## Extracted text
______
Rey turns out not to be a Chosen One, and is instead a woman who is “no one from nowhere.”

According to Rian Johnson, who has said he was told nothing of Rey’s background and was free to decide it for himself. What a shame then, that J.J. Abrams wrote this contradictory line for Rey in The Force Awakens: “Classified? Me too. Big secret.

Refusing to recognize years of YouTube-fueled speculation

It’s a matter of opinion of course, but the above line, as well as many other subtle nods in The Force Awakens (Rey pointedly not having a last name; Rey’s Skywalker-heavy flashback scene; the scene of child-Rey screaming as a ship takes off; Kylo Ren’s oddly knowing “What GIRL?” line) was the film itself fuelling and encouraging speculation.

Until this moment, as so often happens in classical Hero’s Journey narratives, the power of Star Wars flowed like royalty through Skywalker blood.
______
## Input data
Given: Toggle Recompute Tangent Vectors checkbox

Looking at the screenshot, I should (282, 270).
______
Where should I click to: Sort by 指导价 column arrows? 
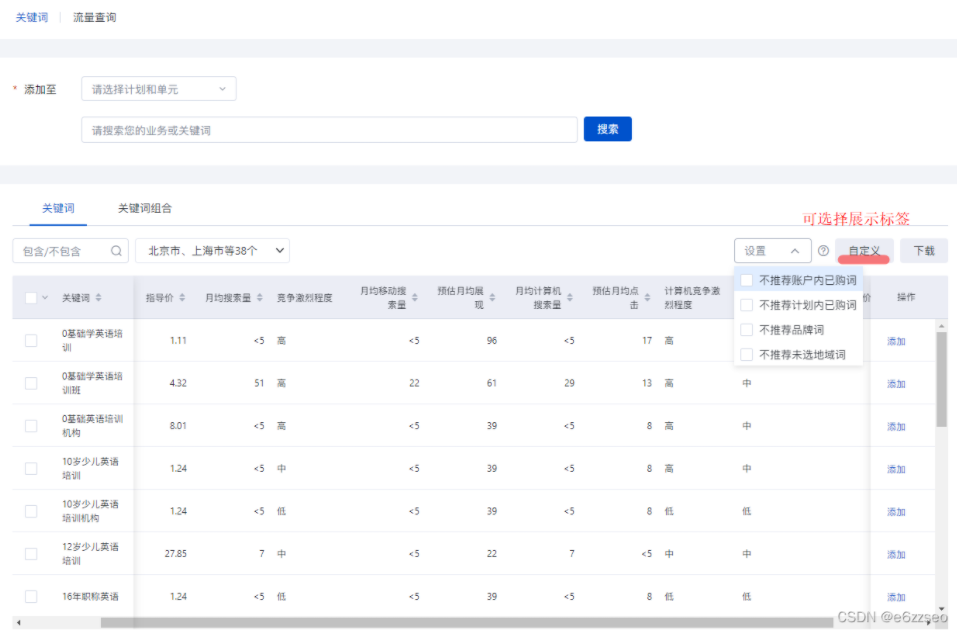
______
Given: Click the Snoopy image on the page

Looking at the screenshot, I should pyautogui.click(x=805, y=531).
______
## Directions for this task
Reproduce the passage about Rey's background in full, word for word. You can leave the lines aside, since none of the work depends on them.

## The completed task
Rey turns out not to be a Chosen One, and is instead a woman who is “no one from nowhere.”

According to Rian Johnson, who has said he was told nothing of Rey’s background and was free to decide it for himself. What a shame then, that J.J. Abrams wrote this contradictory line for Rey in The Force Awakens: “Classified? Me too. Big secret.

Refusing to recognize years of YouTube-fueled speculation

It’s a matter of opinion of course, but the above line, as well as many other subtle nods in The Force Awakens (Rey pointedly not having a last name; Rey’s Skywalker-heavy flashback scene; the scene of child-Rey screaming as a ship takes off; Kylo Ren’s oddly knowing “What GIRL?” line) was the film itself fuelling and encouraging speculation.

Until this moment, as so often happens in classical Hero’s Journey narratives, the power of Star Wars flowed like royalty through Skywalker blood.